Materials provided:

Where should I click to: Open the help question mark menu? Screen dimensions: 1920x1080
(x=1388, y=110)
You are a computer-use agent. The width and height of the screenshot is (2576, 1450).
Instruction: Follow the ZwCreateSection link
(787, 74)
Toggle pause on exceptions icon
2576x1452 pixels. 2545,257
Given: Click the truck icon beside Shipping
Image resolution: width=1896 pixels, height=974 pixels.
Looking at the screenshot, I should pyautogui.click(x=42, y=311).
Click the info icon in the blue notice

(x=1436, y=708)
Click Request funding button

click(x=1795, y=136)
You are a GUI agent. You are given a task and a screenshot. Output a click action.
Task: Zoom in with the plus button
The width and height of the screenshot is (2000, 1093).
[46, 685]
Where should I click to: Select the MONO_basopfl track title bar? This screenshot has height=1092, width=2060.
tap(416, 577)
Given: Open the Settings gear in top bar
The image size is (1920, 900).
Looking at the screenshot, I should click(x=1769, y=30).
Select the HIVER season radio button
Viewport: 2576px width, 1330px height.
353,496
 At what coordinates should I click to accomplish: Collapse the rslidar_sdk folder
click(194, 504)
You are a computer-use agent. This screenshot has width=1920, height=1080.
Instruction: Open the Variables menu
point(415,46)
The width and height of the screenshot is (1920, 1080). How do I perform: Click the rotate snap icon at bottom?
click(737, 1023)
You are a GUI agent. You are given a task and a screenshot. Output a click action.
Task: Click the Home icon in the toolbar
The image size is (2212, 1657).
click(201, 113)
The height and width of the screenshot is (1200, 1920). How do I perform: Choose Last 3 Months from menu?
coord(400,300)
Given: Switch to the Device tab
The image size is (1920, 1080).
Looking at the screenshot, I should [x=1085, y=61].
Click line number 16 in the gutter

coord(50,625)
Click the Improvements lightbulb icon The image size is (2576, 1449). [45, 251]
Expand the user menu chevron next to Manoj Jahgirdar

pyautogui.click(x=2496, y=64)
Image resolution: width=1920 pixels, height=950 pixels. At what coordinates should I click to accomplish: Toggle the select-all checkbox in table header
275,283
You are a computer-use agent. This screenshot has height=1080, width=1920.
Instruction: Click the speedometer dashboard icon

Exercise details: In the records above, how many lines hold the string "computer"? Reply with only the number.

Written response: 3